Recovery is definitely in the air, say UK equity strategists, but anyone hoping for fireworks this year will be disappointed. The fundamentals are in place for an upturn in economic fortunes in the UK, but indebtedness and low levels of capital spending mean the path to stronger times will be slow, they say.
And extra pressure has landed on the market in the shape of concerns over the recent collapse of US energy trader Enron. In the wake of this event, UK market participants have become worried about the way companies are being run.
Strategists at ABN Amro are expecting a recovery this year, says Theodore Valeras, European strategist at the Dutch bank. “Interest rates have dropped, but the recovery will be very slow due to weak corporate balance sheets and weak corporate investment,” he says. In its quarterly inflation report in mid-February, the Bank of England said it expected consumer expenditure moderate this year, but warned rising levels of consumer debt could prompt a sharper slowdown
For the FTSE, ABN Amro’s target for the next six months is 5,100. This is little different from current levels. The market is holding out for a pick-up in earnings in 2003. This year, however, is forecast to be a time of zero growth in earnings, says Valeras.
Deutsche Bank UK equity strategist Bob Semple predicts the FTSE will break out of its current trading range between 5,000 and 5,400. “The key will be hard evidence that we’re past the worse in the global economy – also that we’re past the worse in earnings revisions.” Internationally, there is little as yet for the UK market to take comfort from.
At Merrill Lynch, strategists are less optimistic about this year than the crowd. “We have a year-end target for the FTSE of 5,500 – that is below consensus of 5,800–5,900,” says Khuram Chaudhry, equities strategist at Merrill Lynch in London.
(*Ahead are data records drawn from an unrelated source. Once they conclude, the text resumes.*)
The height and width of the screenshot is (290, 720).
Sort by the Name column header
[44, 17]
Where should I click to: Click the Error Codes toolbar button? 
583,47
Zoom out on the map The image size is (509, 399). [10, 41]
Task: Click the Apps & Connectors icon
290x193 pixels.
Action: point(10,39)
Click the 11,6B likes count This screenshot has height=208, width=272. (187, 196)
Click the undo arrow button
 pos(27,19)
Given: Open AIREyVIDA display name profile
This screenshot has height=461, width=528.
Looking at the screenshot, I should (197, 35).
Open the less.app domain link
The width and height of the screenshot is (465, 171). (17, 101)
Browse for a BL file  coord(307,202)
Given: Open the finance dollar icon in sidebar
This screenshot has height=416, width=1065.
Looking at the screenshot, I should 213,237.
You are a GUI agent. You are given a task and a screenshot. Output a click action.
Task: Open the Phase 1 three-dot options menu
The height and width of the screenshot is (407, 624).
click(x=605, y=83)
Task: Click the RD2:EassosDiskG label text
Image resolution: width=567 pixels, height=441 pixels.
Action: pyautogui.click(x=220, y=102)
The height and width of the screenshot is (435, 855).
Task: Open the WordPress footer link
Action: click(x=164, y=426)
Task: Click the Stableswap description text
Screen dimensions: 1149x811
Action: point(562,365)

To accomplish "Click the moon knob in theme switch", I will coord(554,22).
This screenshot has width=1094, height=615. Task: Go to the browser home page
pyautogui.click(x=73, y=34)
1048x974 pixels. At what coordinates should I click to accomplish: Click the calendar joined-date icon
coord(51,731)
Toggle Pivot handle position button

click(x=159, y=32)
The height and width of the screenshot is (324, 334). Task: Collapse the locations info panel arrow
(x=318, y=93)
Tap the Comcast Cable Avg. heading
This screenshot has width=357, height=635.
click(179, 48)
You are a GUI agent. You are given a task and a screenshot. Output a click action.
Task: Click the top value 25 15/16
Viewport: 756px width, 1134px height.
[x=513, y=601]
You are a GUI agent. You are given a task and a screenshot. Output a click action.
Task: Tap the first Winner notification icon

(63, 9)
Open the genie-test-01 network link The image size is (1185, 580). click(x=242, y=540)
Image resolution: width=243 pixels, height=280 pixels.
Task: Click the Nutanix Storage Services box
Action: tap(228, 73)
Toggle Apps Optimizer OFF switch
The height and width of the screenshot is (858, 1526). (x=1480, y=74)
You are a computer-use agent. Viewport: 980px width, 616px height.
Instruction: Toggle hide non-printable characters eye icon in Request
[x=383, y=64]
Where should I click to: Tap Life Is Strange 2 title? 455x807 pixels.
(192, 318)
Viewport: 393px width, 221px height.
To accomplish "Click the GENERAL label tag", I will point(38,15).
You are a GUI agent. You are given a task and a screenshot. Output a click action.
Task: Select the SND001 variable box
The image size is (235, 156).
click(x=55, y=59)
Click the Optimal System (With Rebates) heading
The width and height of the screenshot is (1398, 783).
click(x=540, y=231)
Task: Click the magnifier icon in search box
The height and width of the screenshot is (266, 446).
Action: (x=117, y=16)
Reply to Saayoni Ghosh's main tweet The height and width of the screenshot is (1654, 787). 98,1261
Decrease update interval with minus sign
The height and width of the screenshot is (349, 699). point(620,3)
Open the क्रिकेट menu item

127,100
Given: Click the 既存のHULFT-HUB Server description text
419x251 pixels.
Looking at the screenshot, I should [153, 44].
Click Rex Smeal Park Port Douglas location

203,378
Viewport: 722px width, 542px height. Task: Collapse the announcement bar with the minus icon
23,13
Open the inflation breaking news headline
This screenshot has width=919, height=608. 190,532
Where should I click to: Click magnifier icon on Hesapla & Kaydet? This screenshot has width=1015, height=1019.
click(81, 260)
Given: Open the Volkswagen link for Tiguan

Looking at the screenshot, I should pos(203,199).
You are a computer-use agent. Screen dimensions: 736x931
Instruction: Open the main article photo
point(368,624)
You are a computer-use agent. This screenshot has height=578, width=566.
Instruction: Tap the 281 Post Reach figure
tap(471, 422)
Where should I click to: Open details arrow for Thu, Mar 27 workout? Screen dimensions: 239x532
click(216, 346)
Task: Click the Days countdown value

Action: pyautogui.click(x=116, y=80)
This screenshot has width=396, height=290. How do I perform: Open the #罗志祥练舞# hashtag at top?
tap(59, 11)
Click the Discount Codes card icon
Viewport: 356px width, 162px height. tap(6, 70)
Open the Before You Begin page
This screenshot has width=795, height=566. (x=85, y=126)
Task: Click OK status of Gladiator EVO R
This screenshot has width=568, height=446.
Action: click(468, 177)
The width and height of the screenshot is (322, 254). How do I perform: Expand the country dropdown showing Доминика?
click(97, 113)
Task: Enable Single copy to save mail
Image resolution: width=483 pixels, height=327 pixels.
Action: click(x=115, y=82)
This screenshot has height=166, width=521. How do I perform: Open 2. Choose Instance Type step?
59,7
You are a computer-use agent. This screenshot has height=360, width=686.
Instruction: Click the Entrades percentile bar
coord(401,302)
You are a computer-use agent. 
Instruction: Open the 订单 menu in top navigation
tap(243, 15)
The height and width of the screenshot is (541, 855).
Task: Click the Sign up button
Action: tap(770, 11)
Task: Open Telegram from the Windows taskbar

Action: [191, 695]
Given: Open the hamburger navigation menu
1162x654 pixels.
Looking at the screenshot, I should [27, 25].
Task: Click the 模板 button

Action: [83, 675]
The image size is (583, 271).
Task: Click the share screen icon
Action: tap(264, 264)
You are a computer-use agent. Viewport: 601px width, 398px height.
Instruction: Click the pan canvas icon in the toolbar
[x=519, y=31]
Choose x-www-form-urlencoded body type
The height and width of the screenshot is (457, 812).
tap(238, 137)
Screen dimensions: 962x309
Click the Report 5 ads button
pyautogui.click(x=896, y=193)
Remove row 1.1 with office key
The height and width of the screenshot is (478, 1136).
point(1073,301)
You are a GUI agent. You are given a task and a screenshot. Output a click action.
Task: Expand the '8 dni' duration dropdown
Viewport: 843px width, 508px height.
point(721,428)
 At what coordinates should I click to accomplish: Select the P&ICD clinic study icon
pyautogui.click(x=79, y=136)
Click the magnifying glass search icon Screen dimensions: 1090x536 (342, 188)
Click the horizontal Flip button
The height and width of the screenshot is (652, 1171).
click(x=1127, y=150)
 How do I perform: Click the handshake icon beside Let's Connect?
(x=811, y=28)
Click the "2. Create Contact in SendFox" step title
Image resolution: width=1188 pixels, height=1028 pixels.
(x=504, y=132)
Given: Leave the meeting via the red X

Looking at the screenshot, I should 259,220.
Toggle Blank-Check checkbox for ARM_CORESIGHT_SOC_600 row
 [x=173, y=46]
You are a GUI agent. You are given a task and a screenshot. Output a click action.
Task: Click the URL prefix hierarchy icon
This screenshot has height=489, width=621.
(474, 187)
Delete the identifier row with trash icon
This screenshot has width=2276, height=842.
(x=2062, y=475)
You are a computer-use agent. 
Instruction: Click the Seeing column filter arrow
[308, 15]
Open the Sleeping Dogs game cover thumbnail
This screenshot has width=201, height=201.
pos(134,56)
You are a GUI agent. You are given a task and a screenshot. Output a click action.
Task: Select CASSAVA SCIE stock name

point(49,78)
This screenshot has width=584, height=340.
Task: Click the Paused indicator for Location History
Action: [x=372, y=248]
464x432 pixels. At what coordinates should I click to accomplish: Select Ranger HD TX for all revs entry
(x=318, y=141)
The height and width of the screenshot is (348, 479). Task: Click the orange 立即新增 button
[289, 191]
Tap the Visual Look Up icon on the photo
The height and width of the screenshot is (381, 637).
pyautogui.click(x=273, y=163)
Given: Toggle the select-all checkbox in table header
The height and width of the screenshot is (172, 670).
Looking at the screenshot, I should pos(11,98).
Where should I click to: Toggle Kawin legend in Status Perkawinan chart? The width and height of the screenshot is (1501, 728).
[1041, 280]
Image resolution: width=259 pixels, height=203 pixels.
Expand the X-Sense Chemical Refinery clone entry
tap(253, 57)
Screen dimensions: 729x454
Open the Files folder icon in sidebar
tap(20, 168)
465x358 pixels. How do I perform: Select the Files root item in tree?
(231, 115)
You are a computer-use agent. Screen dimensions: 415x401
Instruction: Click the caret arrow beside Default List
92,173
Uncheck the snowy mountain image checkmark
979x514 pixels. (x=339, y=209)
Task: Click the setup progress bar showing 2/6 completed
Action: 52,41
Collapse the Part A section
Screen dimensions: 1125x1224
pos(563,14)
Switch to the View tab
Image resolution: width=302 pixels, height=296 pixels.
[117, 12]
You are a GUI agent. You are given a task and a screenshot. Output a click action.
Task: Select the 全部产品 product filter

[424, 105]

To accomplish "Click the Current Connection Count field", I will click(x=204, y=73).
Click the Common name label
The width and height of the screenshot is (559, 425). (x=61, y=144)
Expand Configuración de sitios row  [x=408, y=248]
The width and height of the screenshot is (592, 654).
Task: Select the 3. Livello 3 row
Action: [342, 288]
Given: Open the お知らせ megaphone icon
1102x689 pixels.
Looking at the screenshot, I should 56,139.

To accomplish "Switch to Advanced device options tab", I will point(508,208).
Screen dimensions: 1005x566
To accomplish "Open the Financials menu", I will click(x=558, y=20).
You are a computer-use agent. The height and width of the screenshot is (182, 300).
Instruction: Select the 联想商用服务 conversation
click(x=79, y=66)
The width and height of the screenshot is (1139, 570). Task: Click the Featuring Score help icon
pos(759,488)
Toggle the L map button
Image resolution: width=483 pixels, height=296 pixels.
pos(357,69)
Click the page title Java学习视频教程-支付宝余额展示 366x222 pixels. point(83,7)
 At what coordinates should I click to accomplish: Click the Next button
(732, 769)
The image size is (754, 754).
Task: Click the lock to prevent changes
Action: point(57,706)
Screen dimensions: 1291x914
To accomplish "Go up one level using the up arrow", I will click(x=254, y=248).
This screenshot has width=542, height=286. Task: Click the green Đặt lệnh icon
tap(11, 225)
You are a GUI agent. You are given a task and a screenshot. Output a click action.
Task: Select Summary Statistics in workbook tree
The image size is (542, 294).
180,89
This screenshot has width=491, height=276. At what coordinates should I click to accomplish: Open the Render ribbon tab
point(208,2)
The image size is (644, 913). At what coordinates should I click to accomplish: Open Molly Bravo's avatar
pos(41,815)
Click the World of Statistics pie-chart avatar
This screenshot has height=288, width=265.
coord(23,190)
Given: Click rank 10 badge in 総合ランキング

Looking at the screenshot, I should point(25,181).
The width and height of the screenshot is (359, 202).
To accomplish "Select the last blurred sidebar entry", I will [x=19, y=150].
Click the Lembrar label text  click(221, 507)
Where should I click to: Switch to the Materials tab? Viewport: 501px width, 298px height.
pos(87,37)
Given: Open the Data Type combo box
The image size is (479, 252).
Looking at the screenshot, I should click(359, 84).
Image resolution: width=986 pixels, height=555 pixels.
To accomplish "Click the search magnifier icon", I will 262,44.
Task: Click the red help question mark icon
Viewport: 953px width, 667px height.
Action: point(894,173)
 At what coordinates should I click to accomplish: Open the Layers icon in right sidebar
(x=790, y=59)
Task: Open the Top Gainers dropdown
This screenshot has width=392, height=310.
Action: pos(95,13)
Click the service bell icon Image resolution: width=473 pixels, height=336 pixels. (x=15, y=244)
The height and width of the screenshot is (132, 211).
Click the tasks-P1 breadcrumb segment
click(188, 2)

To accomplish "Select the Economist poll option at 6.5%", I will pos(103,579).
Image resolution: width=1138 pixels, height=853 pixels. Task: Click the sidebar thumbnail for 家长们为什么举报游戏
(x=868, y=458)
Explaining this, Chaudhry says his house takes the view that even though an economic recovery should take place, there are a number of sectors that have been starved of capital. There is also concern over those sectors that have been laden with debt – notably the technology and telecommunications corners of the market, he adds.
“So even if you do get some pick up in the global economy, pricing power is likely to remain weak,” he says, adding: “We need to see capacity being cut before earnings can increase.”
A question-mark still hovers over the extent to which the global economy will recover, he says. “In essence, we’re talking about a deflationary recovery… It means interest rates will be left lower for longer, and consumer will be the ultimate winner.”
RBS Financial Markets economist Geoffrey Dicks sees interest rates in the UK remaining unchanged for now. “I don’t think we’ll get a rate move from the Monetary Policy Committee of the Bank of_England over the next six months, so not a lot will happen in the bond market,” he says. In an absence of action on the domestic front, it seems likely that the UK market will take its cue from the international fixed income markets.
And the international background will be more benign than it has been, says Dicks. “In the meantime, we will see better inflation data from Europe and the US,” he says. But at the start of this year, inflation figures have shown more rapidly rising prices, due to the effect of the changeover from national currencies to the euro.
But in Europe, the currently lagging data will catch up with the benign inflationary reality, he says. By spring, inflation will have proved itself to be below the European Central Bank’s 2% ceiling, says Dicks.
In the international bond markets, the yield on 10-year US treasuries will drift down and the UK market will adopt the same trend, he says.
The fourth quarter economic data for Europe and the US have been quite promising, says Chaudhry. “But it doesn’t mean we’re out of the woods. Ultimately, it’s when profit growth returns,” he says.
“I would be looking for corporate news to start turning up by the second half. If that doesn’t happen, we may find that the market goes sideways till earnings catch up,” he says.
In terms of stock selection, ABN Amro still favours defensive shares. Those in the technology, media and telecommunications sector have lost their growth potential, says Valeras. Industrial cyclicals are also off the buy list. “We still have a consumer bias,” he says. “We like farmers and food producers.”
Merrill Lynch’s Chaudhry believes investors should be buying into value stocks. “They offer more protection because they trade at a discount to the market, so they are less exposed,” he says. “Value cyclicals in the mid-cap and small-cap sections of the market are geared towards the domestic economy, so they should benefit.”
Also, defensive stocks are a good bet, including tobacco and utilities, he says. Disregarding capital growth potential, within these areas, there are some attractive dividend yields, Chaudhry points out. While the market dividend yield is 2.5% now, it is possible to find yields on utility stocks of around 5%.
Investors should remain hesitant, however, about those areas of the market that tend to trade at a premium – telecommunications and pharmaceuticals in particular, he says.